Selain itu, Lord Balfour, yang deklarasinya pada tahun 1917 memunculkan klaim hukum Yahudi modern atas Palestina, terbukti sebagai sekutu strategis dan filosofis yang penting. Bahkan Lloyd George, perdana menteri selama Perang Dunia Pertama, dengan senang hati membandingkan orang-orang Yahudi dengan sesama orang Wales sebagai ras “kecil” tetapi “sangat besar”.
Yang paling penting, Churchill menjadi teman sejati dari pendirian Yahudi di Palestina, menyerang dengan keras sebagai Buku Putih yang menghancurkan Chamberlain “Munich lainnya” tahun 1939, yang, dengan sangat membatasi imigrasi Yahudi, bertentangan dengan Deklarasi Balfour dan membahayakan orang Yahudi Eropa.

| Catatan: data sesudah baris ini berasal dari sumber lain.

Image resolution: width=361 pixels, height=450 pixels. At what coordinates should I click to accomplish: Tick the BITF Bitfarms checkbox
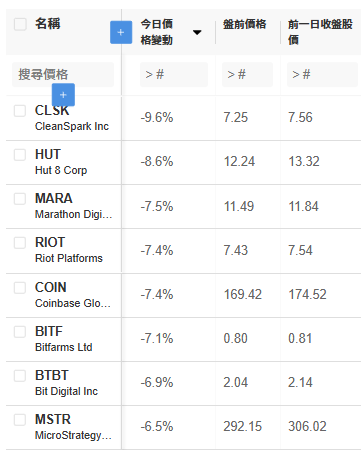[20, 332]
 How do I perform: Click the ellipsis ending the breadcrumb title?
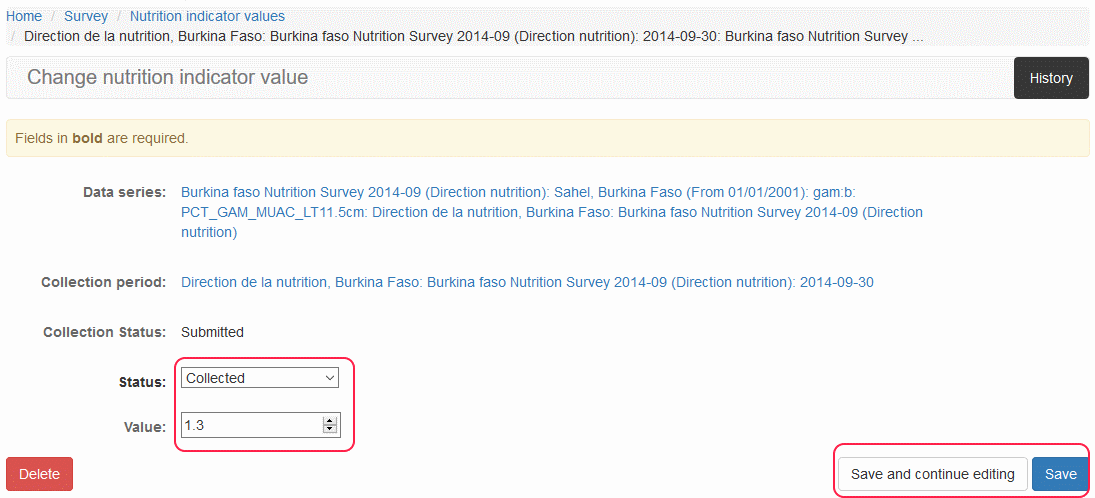click(x=917, y=36)
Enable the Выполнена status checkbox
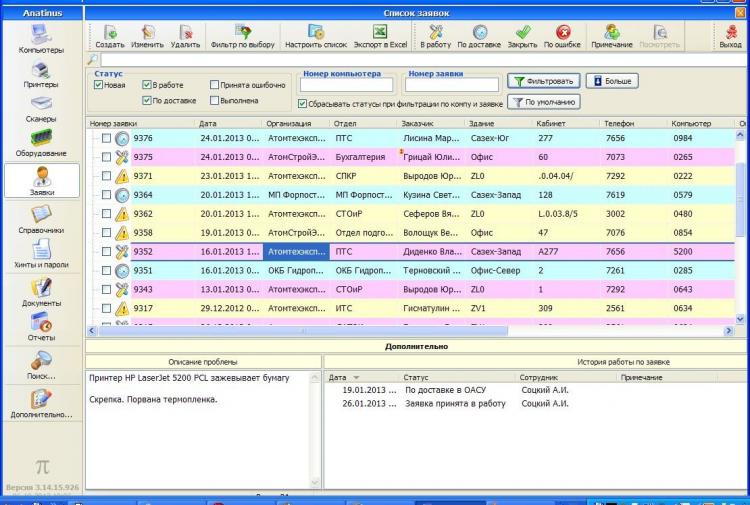 215,100
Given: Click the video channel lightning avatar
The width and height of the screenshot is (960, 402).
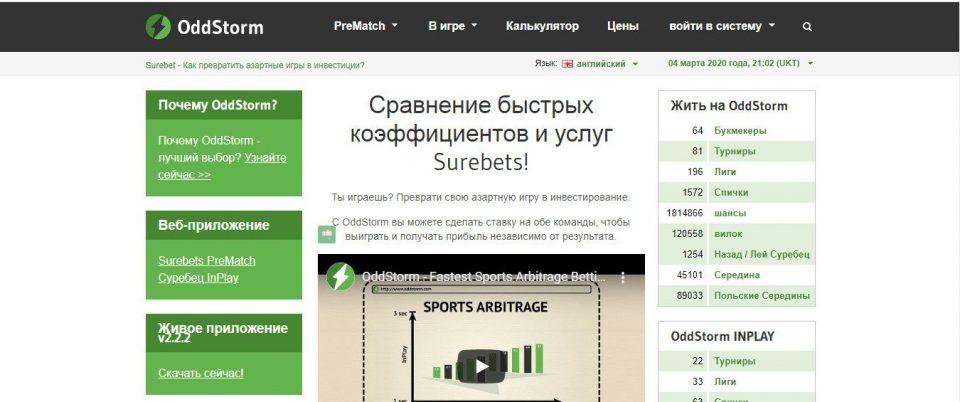Looking at the screenshot, I should click(x=340, y=277).
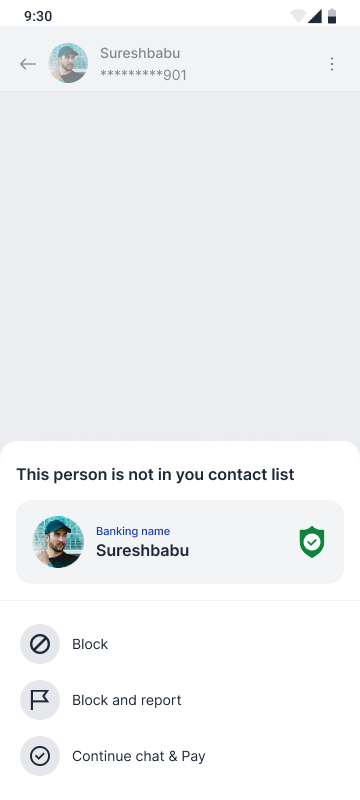Tap the Banking name label

pos(133,531)
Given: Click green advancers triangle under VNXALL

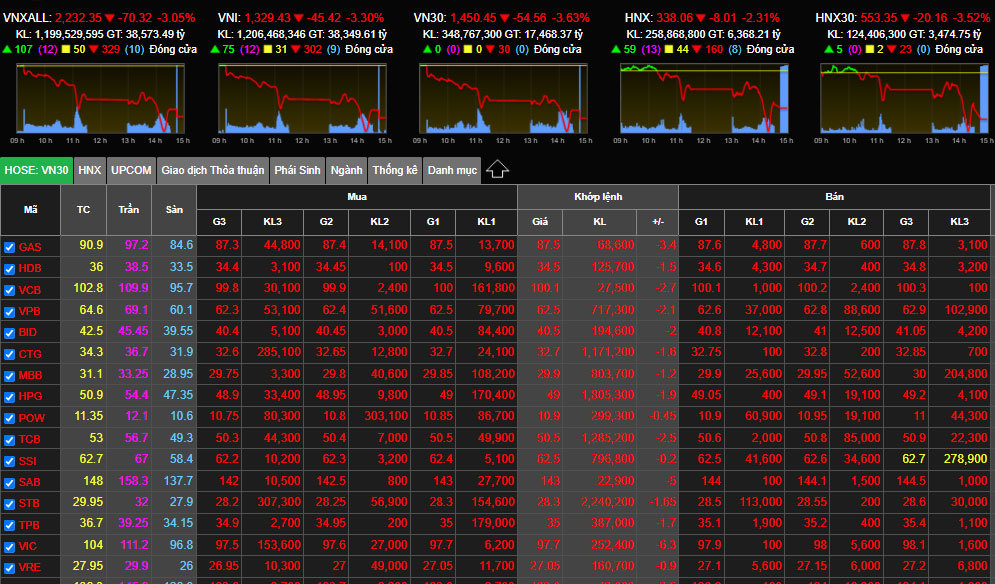Looking at the screenshot, I should (x=8, y=49).
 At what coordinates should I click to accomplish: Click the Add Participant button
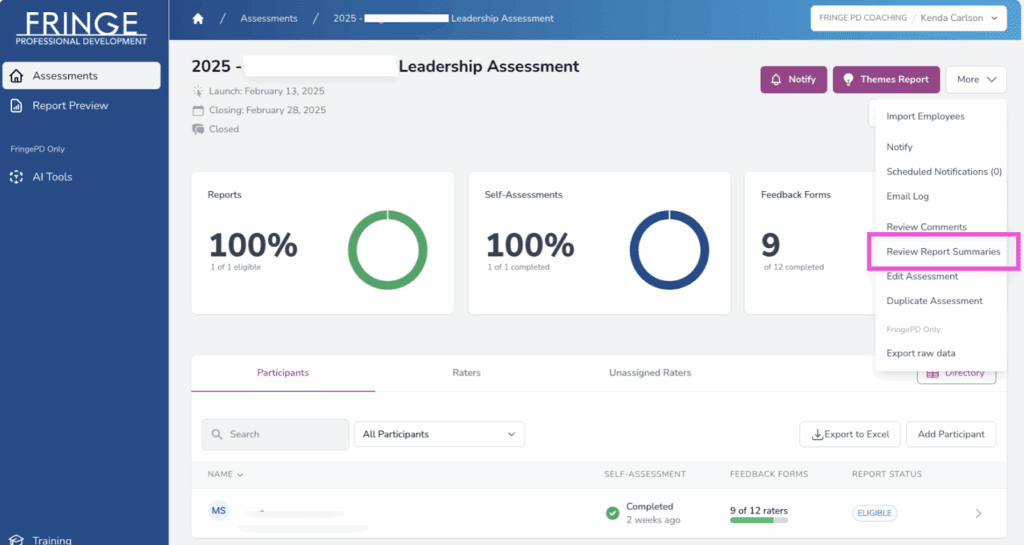coord(950,434)
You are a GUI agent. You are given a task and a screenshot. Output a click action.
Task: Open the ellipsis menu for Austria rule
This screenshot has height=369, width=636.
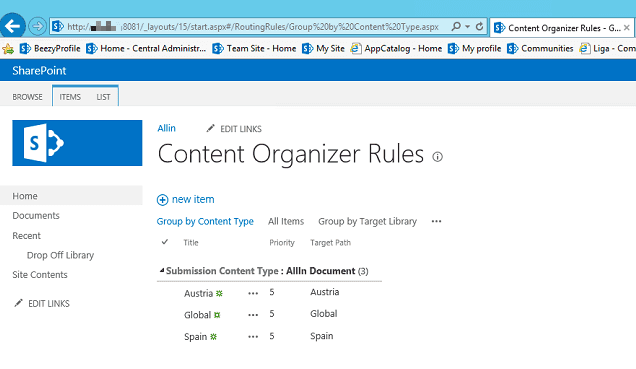pos(253,293)
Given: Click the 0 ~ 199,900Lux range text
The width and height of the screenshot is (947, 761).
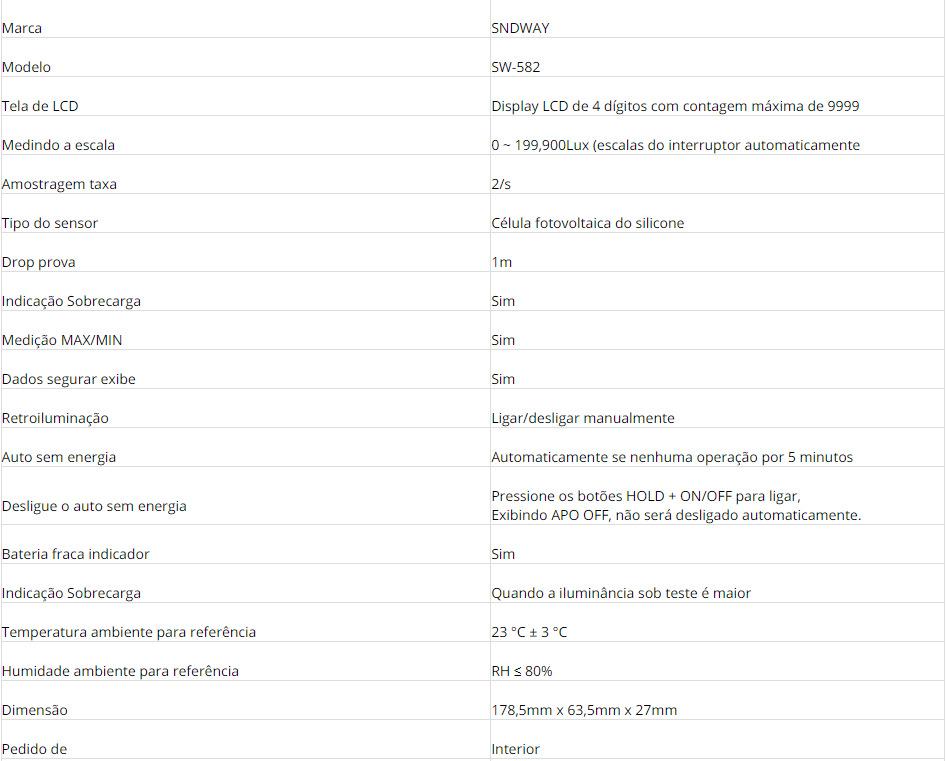Looking at the screenshot, I should [675, 145].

Churchill kemudian mendesak Parlemen untuk mengakui negara Israel yang baru muncul pada tahun 1949, menyatakannya “luar biasa” bahwa “koloni kecil Yahudi ini seharusnya menjadi tempat perlindungan bagi rekan senegaranya di semua negara tempat mereka dianiaya dengan kejam.”
Dalam epilognya, Himmelfarb secara singkat merefleksikan manfaat relatif dari filosemitisme penuh dan toleransi yang lebih sederhana, yang terakhir “tentu saja kurang ditinggikan daripada filosemitisme, tetapi lebih ‘jelas dan pasti’.” Kedua gagasan itu kritis: “kombinasi dari prinsip-prinsip inilah yang mengilhami gagasan negara Yahudi.”
Himmelfarb menyentuh kritik diri Yahudi sebagai sepupu gelap dari pujian non-Yahudi untuk Yudaisme, mencatat bahwa seorang anggota kabinet Yahudi, Edwin Montagu, menentang Deklarasi Balfour, yang memunculkan Liga anti-Zionis Yahudi Inggris. Ini adalah asal mula kepekaan kontemporer di antara kelompok intelektual sayap kiri Yahudi yang “tercerahkan” di Inggris saat ini.
“Ahli Kitab” adalah studi luar biasa tentang filsafat-Semitisme yang membuat pembaca menginginkan lebih. Dan sementara kita tidak lagi terkejut dengan pencapaian Yahudi di Kepulauan Inggris, Himmelfarb menyoroti bagaimana mereka muncul.
Michael M. Rosen adalah seorang pengacara dan penulis di San Diego.